Jean Robinson headed the office from 1998 to 2003. She led one of its largest pieces of research, the Report on the Status of Women, published in 2002. It collected data on sexual harassment, salary, and professional supports for women. It also provided recommendations.
“I didn't want this just to be a study that was just going to be put on a bookcase, and that would be the end of it, nobody would ever look at it,” Robinson said.
When the IU Provost announced plans to close the office and distribute its work, Robinson worried that some of the services it provided would come to an end.
“Not that we were able to do everything, but there was kind of a community of people on campus who cared," she said. "I believe that still exists.
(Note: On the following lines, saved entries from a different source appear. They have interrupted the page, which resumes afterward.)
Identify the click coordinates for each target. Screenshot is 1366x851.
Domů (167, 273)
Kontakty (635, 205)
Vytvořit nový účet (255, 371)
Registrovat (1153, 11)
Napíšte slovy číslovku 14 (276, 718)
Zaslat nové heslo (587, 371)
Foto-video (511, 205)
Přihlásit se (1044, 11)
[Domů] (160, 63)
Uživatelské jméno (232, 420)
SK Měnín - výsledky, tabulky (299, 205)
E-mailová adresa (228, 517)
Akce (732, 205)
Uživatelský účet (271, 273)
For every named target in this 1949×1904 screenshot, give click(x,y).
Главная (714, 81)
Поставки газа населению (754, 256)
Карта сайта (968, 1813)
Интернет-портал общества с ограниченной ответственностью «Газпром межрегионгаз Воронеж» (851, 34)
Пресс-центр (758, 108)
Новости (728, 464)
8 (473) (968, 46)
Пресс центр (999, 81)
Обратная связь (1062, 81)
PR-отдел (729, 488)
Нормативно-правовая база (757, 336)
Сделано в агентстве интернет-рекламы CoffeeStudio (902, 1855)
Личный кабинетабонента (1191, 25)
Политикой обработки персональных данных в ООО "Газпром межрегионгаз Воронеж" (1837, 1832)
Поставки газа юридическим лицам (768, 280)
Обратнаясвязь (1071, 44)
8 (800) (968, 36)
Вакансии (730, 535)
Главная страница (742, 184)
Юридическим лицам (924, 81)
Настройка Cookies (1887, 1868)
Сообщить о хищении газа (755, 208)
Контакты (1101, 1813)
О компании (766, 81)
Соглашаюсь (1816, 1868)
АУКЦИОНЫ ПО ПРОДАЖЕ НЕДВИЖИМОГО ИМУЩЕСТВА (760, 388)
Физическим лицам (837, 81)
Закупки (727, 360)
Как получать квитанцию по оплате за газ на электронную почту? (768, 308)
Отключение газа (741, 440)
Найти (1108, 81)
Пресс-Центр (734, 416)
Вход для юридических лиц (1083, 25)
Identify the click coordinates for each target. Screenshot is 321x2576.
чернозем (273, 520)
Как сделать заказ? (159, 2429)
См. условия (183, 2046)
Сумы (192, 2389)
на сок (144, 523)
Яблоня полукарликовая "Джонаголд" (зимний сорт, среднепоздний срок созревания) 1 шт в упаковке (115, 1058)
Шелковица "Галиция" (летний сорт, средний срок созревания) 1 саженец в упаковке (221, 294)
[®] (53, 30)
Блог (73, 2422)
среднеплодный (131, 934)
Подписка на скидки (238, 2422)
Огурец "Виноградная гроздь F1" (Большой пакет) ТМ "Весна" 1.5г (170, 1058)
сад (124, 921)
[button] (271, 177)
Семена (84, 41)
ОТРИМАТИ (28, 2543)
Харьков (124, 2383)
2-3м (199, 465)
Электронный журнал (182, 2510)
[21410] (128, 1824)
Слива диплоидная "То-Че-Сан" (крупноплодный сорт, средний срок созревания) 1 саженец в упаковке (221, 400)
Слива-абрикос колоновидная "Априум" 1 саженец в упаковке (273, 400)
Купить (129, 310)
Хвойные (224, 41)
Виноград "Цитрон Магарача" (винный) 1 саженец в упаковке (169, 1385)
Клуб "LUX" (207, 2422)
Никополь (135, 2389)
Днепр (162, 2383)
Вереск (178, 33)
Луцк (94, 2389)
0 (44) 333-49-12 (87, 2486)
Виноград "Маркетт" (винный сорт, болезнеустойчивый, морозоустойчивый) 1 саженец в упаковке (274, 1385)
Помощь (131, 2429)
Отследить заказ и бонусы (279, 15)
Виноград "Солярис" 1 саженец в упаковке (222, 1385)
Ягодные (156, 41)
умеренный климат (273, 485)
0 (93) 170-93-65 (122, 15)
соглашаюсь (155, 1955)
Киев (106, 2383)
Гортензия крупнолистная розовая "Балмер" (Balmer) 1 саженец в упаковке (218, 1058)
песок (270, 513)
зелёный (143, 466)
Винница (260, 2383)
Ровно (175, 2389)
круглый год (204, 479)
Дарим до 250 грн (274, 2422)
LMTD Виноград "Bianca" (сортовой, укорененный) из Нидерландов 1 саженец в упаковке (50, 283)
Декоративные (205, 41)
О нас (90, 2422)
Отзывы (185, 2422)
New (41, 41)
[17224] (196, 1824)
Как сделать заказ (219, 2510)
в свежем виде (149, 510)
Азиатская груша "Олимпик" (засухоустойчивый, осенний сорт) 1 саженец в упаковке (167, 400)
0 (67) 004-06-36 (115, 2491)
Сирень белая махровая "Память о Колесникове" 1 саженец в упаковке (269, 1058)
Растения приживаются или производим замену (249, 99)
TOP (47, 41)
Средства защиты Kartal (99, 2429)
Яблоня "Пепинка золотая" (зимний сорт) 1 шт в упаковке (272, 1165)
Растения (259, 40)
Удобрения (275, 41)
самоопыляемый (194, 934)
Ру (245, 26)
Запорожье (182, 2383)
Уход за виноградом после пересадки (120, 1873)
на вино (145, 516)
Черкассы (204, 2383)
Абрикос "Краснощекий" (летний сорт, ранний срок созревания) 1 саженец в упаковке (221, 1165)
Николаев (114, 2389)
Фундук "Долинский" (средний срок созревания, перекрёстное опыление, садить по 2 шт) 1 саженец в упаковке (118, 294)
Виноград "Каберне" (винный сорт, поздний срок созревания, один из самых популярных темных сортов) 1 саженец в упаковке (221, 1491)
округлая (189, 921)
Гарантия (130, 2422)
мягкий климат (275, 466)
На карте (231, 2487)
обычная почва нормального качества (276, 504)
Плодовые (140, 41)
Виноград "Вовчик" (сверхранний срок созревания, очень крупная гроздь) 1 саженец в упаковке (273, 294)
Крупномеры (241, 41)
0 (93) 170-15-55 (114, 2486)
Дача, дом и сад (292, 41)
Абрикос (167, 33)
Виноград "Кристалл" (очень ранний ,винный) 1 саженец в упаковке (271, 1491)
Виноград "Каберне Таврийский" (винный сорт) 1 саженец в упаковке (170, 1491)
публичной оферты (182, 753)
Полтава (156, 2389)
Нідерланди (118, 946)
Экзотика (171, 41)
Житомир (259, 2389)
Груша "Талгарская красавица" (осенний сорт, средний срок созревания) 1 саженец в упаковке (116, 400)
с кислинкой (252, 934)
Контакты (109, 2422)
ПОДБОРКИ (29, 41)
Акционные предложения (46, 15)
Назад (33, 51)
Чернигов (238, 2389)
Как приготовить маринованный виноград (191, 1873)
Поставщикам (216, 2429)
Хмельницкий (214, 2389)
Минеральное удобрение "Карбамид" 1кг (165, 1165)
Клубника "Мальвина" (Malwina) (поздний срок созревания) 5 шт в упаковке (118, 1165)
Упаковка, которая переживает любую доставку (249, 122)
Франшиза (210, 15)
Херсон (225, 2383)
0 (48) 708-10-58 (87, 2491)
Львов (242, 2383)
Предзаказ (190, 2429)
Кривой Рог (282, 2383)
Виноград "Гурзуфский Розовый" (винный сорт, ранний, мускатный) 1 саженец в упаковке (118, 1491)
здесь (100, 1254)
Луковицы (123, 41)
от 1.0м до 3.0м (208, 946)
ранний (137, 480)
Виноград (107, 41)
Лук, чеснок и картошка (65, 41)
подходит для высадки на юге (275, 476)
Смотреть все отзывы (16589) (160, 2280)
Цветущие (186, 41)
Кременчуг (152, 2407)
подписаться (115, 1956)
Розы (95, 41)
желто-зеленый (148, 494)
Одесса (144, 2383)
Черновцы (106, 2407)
But I don't know that there's any particular institutional structure that brings them together in the same way that women's affairs did.”
Documentation of OWA can be found on the fourth floor of Wells Library in the archives. Forty years of correspondence, meeting notes, studies, and feedback, are all there.
Caty Pilachowski served as interim OWA dean in 2007. She shared Robinson’s concerns initially, but says it’s come with improvements, like development of the Center for Excellence of Women in Technology.
“It basically embedded responsibility very deeply in many places, and and improved coordination amongst those places in responding to those issues," Pilachowski said.
She does think a pay equity is an issue, and wants a study published.
According to The Chronical For Higher Education, the average salary of a man professor at IU in 2020 was $133,703, compared to $112,672 for a woman.
And IU has 324 women faculty with tenure, to 687 men. For tenure track: IU has 176 women and 203 men.
Eliza Palvalko and Carol McCord’s offices work closely together to address these issues of inequality.
Palvalko, the vice provost for Faculty and Academic Affairs, said IU is hiring more women, pushing them toward parity with men.
And initiatives within her office, like the scholarly writing program and Women In Leaderships Workshops, provide them with resources once hired.
Palvalko said her office wants to create programs that add value to the faculty experience, and uses tools like the Faculty Satisfaction Survey to find gaps in services.
The Office of Institutional Equity, where McCord works as an equity and Title IX specialist, addresses complaints of discrimination and harassment.
Often if a complaint doesn’t violate federal or university policy, McCord and Palvalko's offices handle it together. McCord worked in the Office of Women’s Affairs, which took reports when it was open.
“What I see is that the Office of Institutional Equity and (the Office of the Vice Provost for Faculty and Academic Affairs) are really providing all of the services that we considered important at the time, in a much more organized, systematic, and I would say, thorough way too. So, we also interact with one another about these issues."
“I don't know that that means that it's happening more I don't think it is," Kincaid said. "I think it's just there's now a place for those complaints to go more centrally and defined processes."
McCord and Palvalko noted more women hold leadership roles at IU and site expansion of protected categories for discrimination and harassment as benchmarks of progress.
Now retired, Robinson said having an Office of Women’s Affairs made women feel like they had a voice on campus, even as progress was underway.
“I think that there was a sense in which women felt that they did have a voice and could start insisting on some changes that the institution would make," Robinson said.
She still comes onto campus for IU basketball games, one of the areas she feels very encouraged by gender progress for the university.
The Biden Administration announced last year it would reinstate Title IX protections altered during the Trump administration and add clarifying language for discrimination based on sexual orientation. Those changes are expected this spring.